Scaled and efficient derivation of loss-of-function alleles in risk genes for neurodevelopmental and psychiatric disorders in human iPSCs

Translating genetic findings for neurodevelopmental and psychiatric disorders (NPD) into actionable disease biology would benefit from large-scale and unbiased functional studies of NPD genes. Leveraging the cytosine base editing (CBE) system, here we developed a pipeline for clonal loss-of-function (LoF) allele mutagenesis in human induced pluripotent stem cells (hiPSCs) by introducing premature stop-codons (iSTOP) that lead to mRNA nonsense-mediated-decay (NMD) or protein truncation. We tested the pipeline for 23 NPD genes on 3 hiPSC lines and achieved highly reproducible, efficient iSTOP editing in 22 NPD genes. Using RNAseq, we confirmed their pluripotency, absence of chromosomal abnormalities, and NMD. Interestingly, for three schizophrenia risk genes (SETD1A, TRIO, CUL1), despite the high efficiency of base editing, we only obtained heterozygous LoF alleles, suggesting their essential roles for cell growth. We replicated the reported neural phenotypes of SHANK3-haploinsufficiency and found CUL1-LoF reduced neurite branches and synaptic puncta density. This iSTOP pipeline enables a scaled and efficient LoF mutagenesis of NPD genes, yielding an invaluable shareable resource. As part of the SSPsyGene Consortium, our Assay and Data Generation Center (ADGC) for the Model of iPSC-derived Neurons for NPD (MiNND) aims to employ the CBE editor-based iSTOP approach to generate isogenic hiPSC lines carrying LoF alleles for about 150-200 NPD genes on multiple donor genetic backgrounds. Here, leveraging an improved reporter gene editing enrichment system that can substantially increase the CBE iSTOP editing efficiency in hiPSC, we established a semi-automated pipeline for parallel and efficient clonal LoF mutagenesis of a large number of genes. We tested the workflow on 23 NPD genes with 3 donor hiPSC lines (KOLF2.2J, CW20107, MGS_CD14). We obtained high and reproducible iSTOP editing efficiency across all three hiPSC lines. We systematically characterized the engineered isogenic iSTOP hiPSC lines for pluripotency, karyotyping, neuron differentiation capacity, and the expected NMD and LoF.

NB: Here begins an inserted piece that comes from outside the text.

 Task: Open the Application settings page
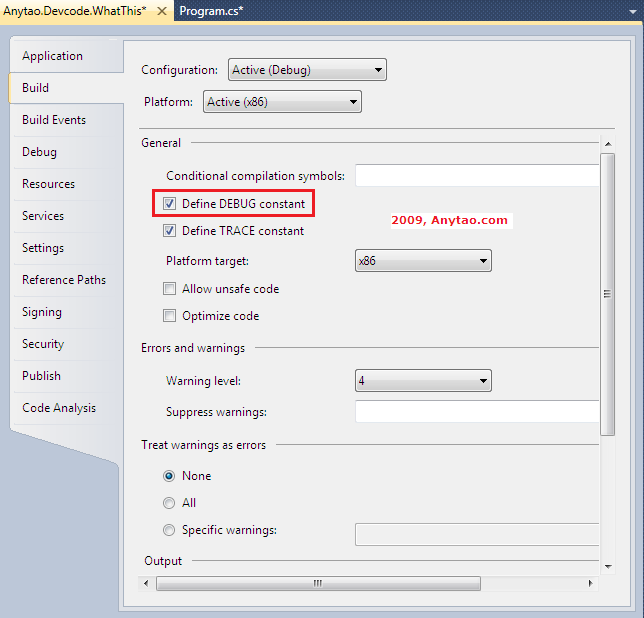point(52,56)
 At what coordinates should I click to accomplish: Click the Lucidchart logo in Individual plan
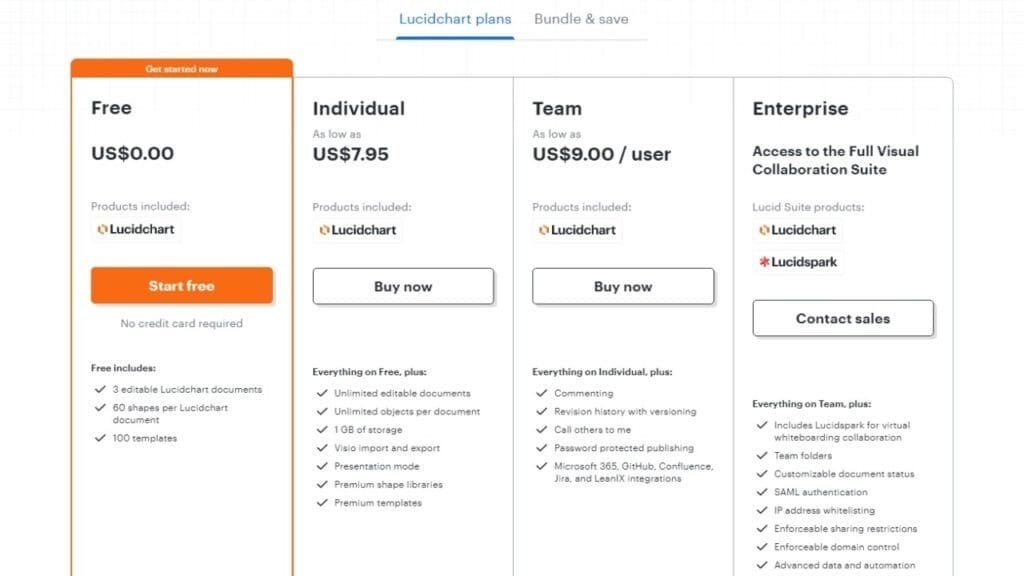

将神经发育与精神疾病（NPD，neurodevelopmental and psychiatric disorders）的遗传学发现转化为可操作的疾病生物学机制，有赖于针对NPD相关基因开展大规模且无偏倚的功能研究。本研究依托胞嘧啶碱基编辑器（CBE，cytosine base editing）系统，建立了一套在人类诱导多能干细胞（hiPSCs，human induced pluripotent stem cells）中引入提前终止密码子（iSTOP，premature stop-codons）以诱导mRNA无义介导降解（NMD，mRNA nonsense-mediated-decay）或蛋白质截短的克隆型功能丧失（LoF，loss-of-function）等位基因诱变流程。我们针对3株hiPSC细胞系中的23个NPD基因验证了该流程，在22个NPD基因中实现了重复性极佳且高效的iSTOP编辑。通过RNA测序（RNAseq），我们确认了编辑后细胞的多能性、无染色体异常以及NMD介导的转录本降解。有趣的是，针对3个精神分裂症风险基因SETD1A、TRIO与CUL1，尽管碱基编辑效率极高，但我们仅获得了杂合型LoF等位基因，这提示这些基因对细胞生长具有必需作用。我们复现了已报道的SHANK3单倍剂量不足相关神经表型，并发现CUL1-LoF会减少神经突分支与突触斑点密度。这套iSTOP流程可实现大规模、高效的NPD基因LoF诱变，产出极具价值的可共享资源。作为SSPsyGene联盟的一部分，我们的NPD的iPSC衍生神经元模型（MiNND，Model of iPSC-derived Neurons for NPD）检测与数据生成中心（ADGC，Assay and Data Generation Center）计划采用基于CBE编辑器的iSTOP方法，在多种供体遗传背景下，为150~200个NPD基因生成携带LoF等位基因的同基因hiPSC细胞系。本研究依托可显著提升hiPSCs中CBE iSTOP编辑效率的优化型报告基因编辑富集系统，建立了一套可并行处理大量基因的半自动化克隆型LoF诱变流程。我们使用3株供体hiPSC细胞系（KOLF2.2J、CW20107、MGS_CD14）对该工作流程进行了验证，在所有3株hiPSC细胞系中均获得了高效且可重复的iSTOP编辑结果。我们对工程化构建的同基因iSTOP hiPSC细胞系进行了系统性表征，包括多能性、核型、神经元分化能力，以及预期的NMD介导降解与LoF效应。